**FRAGMENTO DE ORIGEN**
---*---

Además, los acuerdos abren la puerta al sometimiento a la justicia –“definiendo tratamientos específicos para los integrantes de dichas organizaciones y redes”–, pero la cierran al reconocimiento político de las organizaciones criminales. De esta manera se le pone candado a la perversa tradición de confundir a insurgentes con mafiosos, lo que ha llevado a que grupos ilegales de todo pelambre busquen militarizarse para ser tratados como interlocutores políticos.
3. De la guerra frontal a la disuasión focalizada: el que se meta con el proceso la paga. Es importante destacar que los acuerdos tienen un fuerte énfasis en la disuasión, enfocando sus respuestas a las organizaciones criminales que “amenacen la implementación de los acuerdos y la construcción de la paz”. Para esto ordena la creación de un sistema de alertas tempranas, de una Unidad Especial de Investigación, así como de un Cuerpo Élite en la Policía Nacional. La prioridad será reaccionar rápidamente al desafío planteado por el crimen organizado, mandando un mensaje claro de no tolerancia a las acciones que desestabilicen al proceso o pongan en riesgo a las comunidades. Este será un desafío importante para el Estado, dado las bajas tasas de esclarecimiento de los delitos, especialmente de las amenazas y el homicidio.

---*---

**LÍNEAS DE DATOS**
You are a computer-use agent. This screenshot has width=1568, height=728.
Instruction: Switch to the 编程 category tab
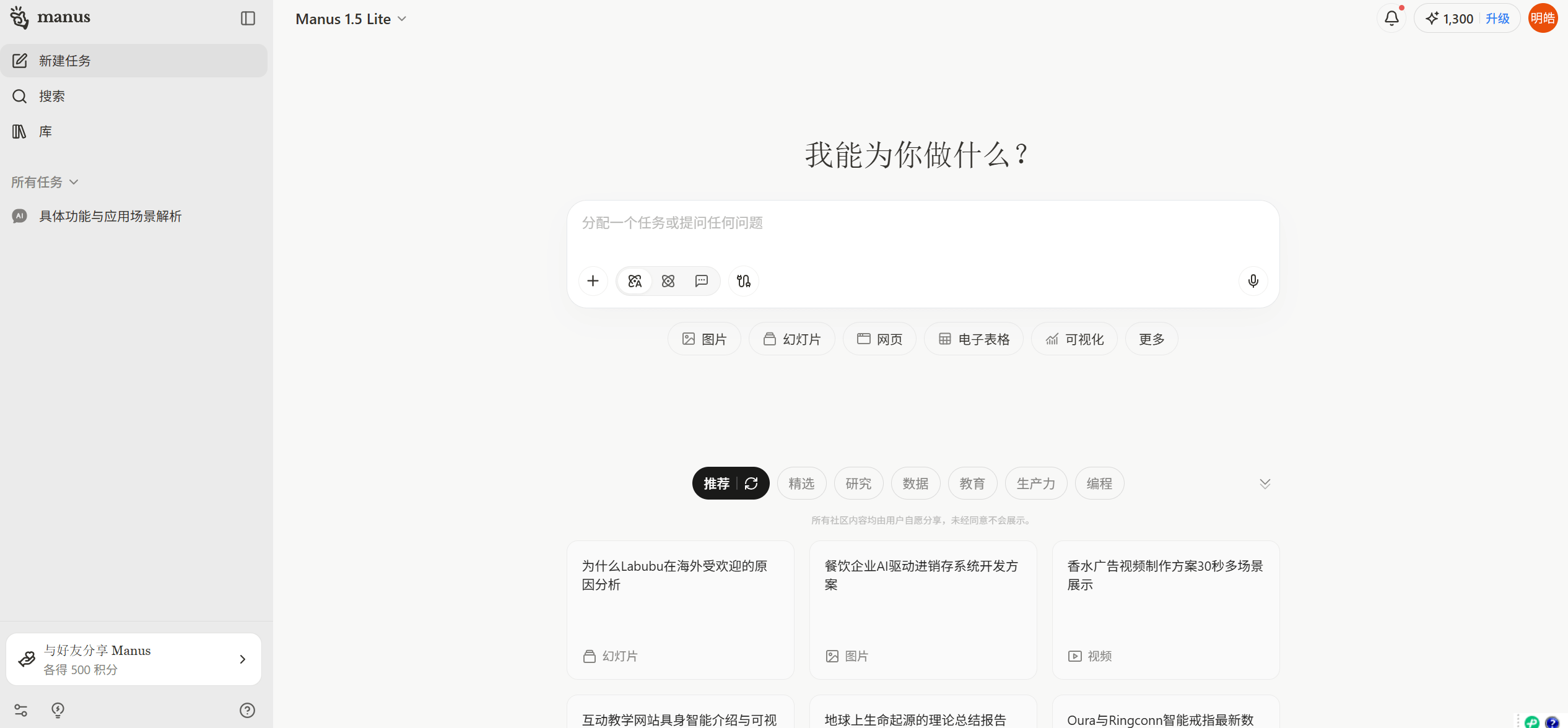pyautogui.click(x=1099, y=483)
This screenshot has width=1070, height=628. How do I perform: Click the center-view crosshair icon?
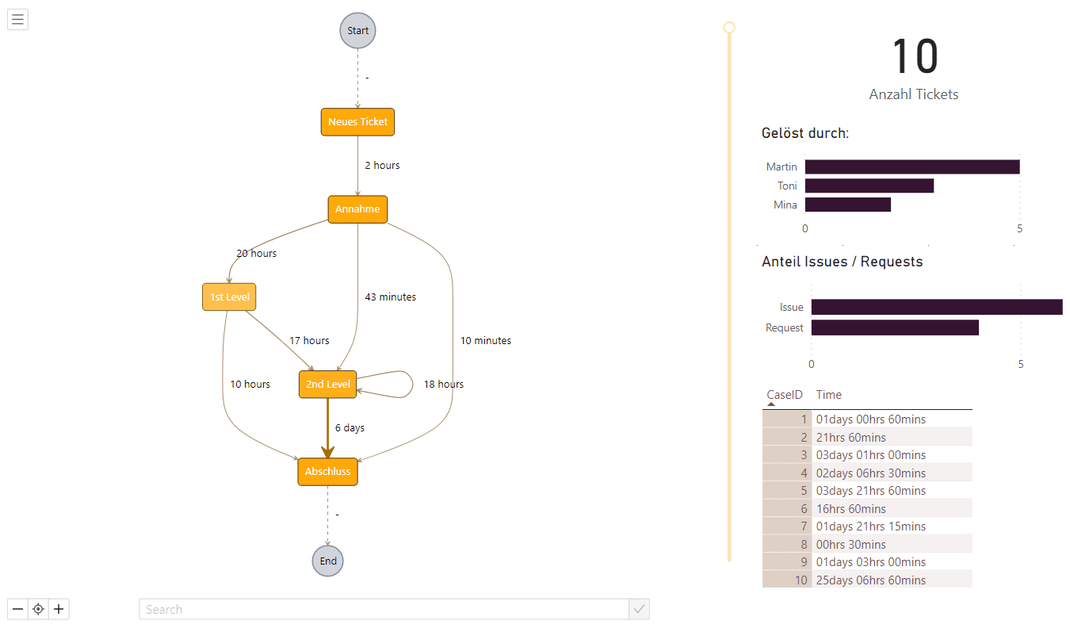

---*---

**EJERCICIOS POR RESOLVER**
1 – Indica si cada afirmación coincide con el fragmento sobre los acuerdos de paz y responde sí o no, citando textualmente las palabras que lo deciden: (a) los acuerdos otorgan reconocimiento político a las organizaciones criminales; (b) los acuerdos ordenan crear un Cuerpo Élite en la Policía Nacional; (c) las tasas de esclarecimiento de amenazas y homicidios son altas.
2 – Copia el pasaje del fragmento sobre los acuerdos de paz desde "3. De la guerra" hasta "y el homicidio.", ambos incluidos, cambiando "Cuerpo Élite" por "Grupo Especial".
3 – Según el fragmento sobre los acuerdos de paz, ¿por qué es relevante que los acuerdos cierren la puerta al reconocimiento político de las organizaciones criminales?
El listado no tiene relación con el fragmento sobre los acuerdos de paz.

**RESULTADOS DE TAREAS**
1 –
(a) No: "pero la cierran al reconocimiento político de las organizaciones criminales".
(b) Sí: "así como de un Cuerpo Élite en la Policía Nacional".
(c) No: "dado las bajas tasas de esclarecimiento de los delitos, especialmente de las amenazas y el homicidio".

2 –
3. De la guerra frontal a la disuasión focalizada: el que se meta con el proceso la paga. Es importante destacar que los acuerdos tienen un fuerte énfasis en la disuasión, enfocando sus respuestas a las organizaciones criminales que “amenacen la implementación de los acuerdos y la construcción de la paz”. Para esto ordena la creación de un sistema de alertas tempranas, de una Unidad Especial de Investigación, así como de un Grupo Especial en la Policía Nacional. La prioridad será reaccionar rápidamente al desafío planteado por el crimen organizado, mandando un mensaje claro de no tolerancia a las acciones que desestabilicen al proceso o pongan en riesgo a las comunidades. Este será un desafío importante para el Estado, dado las bajas tasas de esclarecimiento de los delitos, especialmente de las amenazas y el homicidio.

3 – Así se le pone candado a la tradición de confundir a insurgentes con mafiosos. Esa confusión ha llevado a que grupos ilegales de todo pelambre busquen militarizarse para ser tratados como interlocutores políticos.